Source extract ▸

Grieg: Piano Works - Ivana Gavric
CHRCD067
- About
Award-winning pianist Ivana Gavric's third album for Champs Hill Records is a very personal selection of repertoire including Grieg's Piano Sonata, the Ballade and a selection of his Lyric pieces. There is also a unique epilogue - a new piece written for Ivana (the first of a set of four) by RPS Award-winning composer Cheryl Frances-Hoad. Grieg's Ballade is one of his darkest and most impressive extended pieces for piano. Although he never performed the work himself in concert, it was widely acclaimed, the German critic Walter Niemann describing the Ballade as “the most perfect embodiment of Norway and the Norwegian people, of its agonized longing for light and sun, and at the same time the most perfect embodiment in music of Grieg the man.”
Named Gramophone’s ‘One to Watch’ and BBC Music Magazine’s ‘Rising Star’, Ivana has performed on the major concert platforms in the UK including The Wigmore Hall, Royal Albert Hall and Royal Festival Hall, as well as across Europe, in Canada, Japan and Russia. Attracting considerable praise for her interpretations of Janáček’s music in particular, Ivana performed his Concertino and LH-concerto Capriccio with the RPS Award-winning Aurora Orchestra, conducted by Nicholas Collon. Ivana has also recorded his piano works on her first two Champs Hill releases, “In The Mists” (CHRCD009) and “From The Street” (CHRCD026)

Data provided ▸
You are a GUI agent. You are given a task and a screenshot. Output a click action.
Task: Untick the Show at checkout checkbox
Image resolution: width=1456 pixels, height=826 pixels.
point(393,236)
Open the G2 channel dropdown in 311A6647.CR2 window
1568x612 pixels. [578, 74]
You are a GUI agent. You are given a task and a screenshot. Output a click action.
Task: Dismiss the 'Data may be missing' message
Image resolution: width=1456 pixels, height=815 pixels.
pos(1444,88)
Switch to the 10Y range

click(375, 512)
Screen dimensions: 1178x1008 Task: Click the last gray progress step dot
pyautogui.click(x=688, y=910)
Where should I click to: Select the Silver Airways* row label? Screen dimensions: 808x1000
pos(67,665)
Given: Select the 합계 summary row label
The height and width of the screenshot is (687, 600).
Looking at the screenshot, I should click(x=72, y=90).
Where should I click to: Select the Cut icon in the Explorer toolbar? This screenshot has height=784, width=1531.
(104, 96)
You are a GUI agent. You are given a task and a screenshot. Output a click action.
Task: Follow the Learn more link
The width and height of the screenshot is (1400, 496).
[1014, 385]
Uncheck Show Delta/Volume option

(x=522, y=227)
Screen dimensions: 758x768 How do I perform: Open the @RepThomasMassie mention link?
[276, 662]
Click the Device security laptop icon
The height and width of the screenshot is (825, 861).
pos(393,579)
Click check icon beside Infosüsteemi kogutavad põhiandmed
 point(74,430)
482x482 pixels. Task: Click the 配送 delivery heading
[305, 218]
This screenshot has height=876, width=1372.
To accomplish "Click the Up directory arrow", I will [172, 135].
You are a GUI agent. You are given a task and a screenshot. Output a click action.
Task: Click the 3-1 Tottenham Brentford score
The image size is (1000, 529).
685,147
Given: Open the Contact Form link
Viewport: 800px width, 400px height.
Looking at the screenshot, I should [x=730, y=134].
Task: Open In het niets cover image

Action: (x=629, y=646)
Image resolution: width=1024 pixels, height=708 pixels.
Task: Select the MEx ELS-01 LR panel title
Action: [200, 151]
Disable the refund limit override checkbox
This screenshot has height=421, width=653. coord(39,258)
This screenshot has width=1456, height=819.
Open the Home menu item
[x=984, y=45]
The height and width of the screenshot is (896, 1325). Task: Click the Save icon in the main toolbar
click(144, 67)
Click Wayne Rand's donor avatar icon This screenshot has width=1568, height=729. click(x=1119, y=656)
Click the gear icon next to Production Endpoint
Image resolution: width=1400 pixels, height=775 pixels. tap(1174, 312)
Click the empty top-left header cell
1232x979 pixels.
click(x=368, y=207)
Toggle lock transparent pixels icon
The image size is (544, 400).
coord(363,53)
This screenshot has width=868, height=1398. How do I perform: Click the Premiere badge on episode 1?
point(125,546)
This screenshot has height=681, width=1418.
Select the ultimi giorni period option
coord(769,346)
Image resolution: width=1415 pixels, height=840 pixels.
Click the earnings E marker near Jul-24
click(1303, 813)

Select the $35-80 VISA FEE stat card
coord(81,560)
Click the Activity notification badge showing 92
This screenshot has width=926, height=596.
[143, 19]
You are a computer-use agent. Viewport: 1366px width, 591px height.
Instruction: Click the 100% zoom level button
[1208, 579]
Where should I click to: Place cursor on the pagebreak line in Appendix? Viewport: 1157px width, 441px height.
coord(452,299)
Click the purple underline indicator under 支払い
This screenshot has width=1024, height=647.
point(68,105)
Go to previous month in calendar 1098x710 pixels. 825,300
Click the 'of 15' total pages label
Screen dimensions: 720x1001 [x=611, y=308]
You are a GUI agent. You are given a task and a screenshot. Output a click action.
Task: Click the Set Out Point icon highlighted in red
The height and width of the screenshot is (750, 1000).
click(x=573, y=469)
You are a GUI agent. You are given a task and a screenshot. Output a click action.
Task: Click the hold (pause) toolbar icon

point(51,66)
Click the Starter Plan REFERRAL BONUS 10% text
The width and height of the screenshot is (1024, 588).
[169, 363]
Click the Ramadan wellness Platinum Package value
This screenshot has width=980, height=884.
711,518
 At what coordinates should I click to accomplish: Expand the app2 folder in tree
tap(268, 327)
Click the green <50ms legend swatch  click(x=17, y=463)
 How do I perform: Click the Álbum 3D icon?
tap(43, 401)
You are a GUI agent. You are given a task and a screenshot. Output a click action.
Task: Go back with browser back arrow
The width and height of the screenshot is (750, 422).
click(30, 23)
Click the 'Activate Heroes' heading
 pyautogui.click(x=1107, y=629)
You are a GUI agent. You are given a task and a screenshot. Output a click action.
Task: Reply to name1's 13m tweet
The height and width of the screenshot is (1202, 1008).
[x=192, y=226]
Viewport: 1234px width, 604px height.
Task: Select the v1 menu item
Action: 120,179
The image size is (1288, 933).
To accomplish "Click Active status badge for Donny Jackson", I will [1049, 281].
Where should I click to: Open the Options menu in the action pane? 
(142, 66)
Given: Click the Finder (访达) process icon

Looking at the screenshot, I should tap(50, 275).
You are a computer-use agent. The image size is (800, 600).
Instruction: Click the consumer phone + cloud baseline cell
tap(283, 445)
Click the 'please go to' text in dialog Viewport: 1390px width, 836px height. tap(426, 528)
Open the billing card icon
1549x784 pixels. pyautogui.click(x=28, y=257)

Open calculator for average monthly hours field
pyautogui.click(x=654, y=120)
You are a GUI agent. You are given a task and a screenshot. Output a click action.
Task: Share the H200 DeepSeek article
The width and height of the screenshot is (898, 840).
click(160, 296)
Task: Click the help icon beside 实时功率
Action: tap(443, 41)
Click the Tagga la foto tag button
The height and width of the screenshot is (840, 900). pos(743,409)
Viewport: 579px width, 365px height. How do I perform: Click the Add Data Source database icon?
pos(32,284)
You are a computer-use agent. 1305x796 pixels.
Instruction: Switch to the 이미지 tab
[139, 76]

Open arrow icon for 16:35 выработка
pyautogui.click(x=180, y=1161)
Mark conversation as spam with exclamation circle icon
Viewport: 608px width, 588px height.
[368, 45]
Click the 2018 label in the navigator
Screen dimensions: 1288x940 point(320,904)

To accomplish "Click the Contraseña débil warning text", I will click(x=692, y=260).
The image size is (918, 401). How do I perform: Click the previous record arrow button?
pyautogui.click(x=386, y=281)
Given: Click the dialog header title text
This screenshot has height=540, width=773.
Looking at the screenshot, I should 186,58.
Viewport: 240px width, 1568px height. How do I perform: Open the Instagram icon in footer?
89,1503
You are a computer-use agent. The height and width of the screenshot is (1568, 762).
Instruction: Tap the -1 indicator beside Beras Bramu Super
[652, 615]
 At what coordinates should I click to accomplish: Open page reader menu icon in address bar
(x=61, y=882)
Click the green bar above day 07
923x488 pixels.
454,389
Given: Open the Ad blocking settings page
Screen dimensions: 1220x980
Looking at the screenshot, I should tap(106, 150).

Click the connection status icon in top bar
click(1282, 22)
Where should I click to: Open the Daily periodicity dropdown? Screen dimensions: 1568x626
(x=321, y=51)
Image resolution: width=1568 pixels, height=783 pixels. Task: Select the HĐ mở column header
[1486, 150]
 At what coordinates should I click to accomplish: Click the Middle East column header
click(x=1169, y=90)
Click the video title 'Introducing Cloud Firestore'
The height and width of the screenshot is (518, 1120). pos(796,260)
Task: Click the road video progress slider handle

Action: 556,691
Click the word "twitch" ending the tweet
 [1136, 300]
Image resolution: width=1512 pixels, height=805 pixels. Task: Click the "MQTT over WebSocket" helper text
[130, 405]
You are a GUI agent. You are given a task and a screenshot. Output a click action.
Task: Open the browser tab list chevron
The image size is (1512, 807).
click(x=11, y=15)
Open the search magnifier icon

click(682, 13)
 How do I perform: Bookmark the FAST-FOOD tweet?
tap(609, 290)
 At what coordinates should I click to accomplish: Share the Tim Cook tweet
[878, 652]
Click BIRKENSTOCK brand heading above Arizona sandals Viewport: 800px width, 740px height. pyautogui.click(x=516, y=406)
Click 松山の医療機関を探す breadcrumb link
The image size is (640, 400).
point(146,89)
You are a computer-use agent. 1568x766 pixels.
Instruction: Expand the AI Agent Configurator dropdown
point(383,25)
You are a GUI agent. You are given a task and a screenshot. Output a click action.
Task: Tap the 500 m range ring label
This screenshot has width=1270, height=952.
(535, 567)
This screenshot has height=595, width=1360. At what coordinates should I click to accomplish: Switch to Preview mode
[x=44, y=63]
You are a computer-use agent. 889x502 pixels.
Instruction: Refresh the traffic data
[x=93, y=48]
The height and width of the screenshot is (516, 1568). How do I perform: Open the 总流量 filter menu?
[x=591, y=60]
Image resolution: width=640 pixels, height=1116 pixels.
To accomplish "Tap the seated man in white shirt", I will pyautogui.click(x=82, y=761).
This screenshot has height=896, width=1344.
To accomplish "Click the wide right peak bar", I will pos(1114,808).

Given instruction 1 ▸
List the UK concert venues named in the album description.
Given instruction 2 ▸
Echo the rows verbatim, starting with the row that contains "Where should I click to: Open the Daily" and going on through the row that contains "point(146,89)".

Problem solution 1 ▸
The Wigmore Hall, Royal Albert Hall, Royal Festival Hall

Problem solution 2 ▸
Where should I click to: Open the Daily periodicity dropdown? Screen dimensions: 1568x626
(x=321, y=51)
Image resolution: width=1568 pixels, height=783 pixels. Task: Select the HĐ mở column header
[1486, 150]
 At what coordinates should I click to accomplish: Click the Middle East column header
click(x=1169, y=90)
Click the video title 'Introducing Cloud Firestore'
The height and width of the screenshot is (518, 1120). pos(796,260)
Task: Click the road video progress slider handle

Action: 556,691
Click the word "twitch" ending the tweet
 [1136, 300]
Image resolution: width=1512 pixels, height=805 pixels. Task: Click the "MQTT over WebSocket" helper text
[130, 405]
You are a GUI agent. You are given a task and a screenshot. Output a click action.
Task: Open the browser tab list chevron
The image size is (1512, 807).
click(x=11, y=15)
Open the search magnifier icon

click(682, 13)
 How do I perform: Bookmark the FAST-FOOD tweet?
tap(609, 290)
 At what coordinates should I click to accomplish: Share the Tim Cook tweet
[878, 652]
Click BIRKENSTOCK brand heading above Arizona sandals Viewport: 800px width, 740px height. pyautogui.click(x=516, y=406)
Click 松山の医療機関を探す breadcrumb link
The image size is (640, 400).
point(146,89)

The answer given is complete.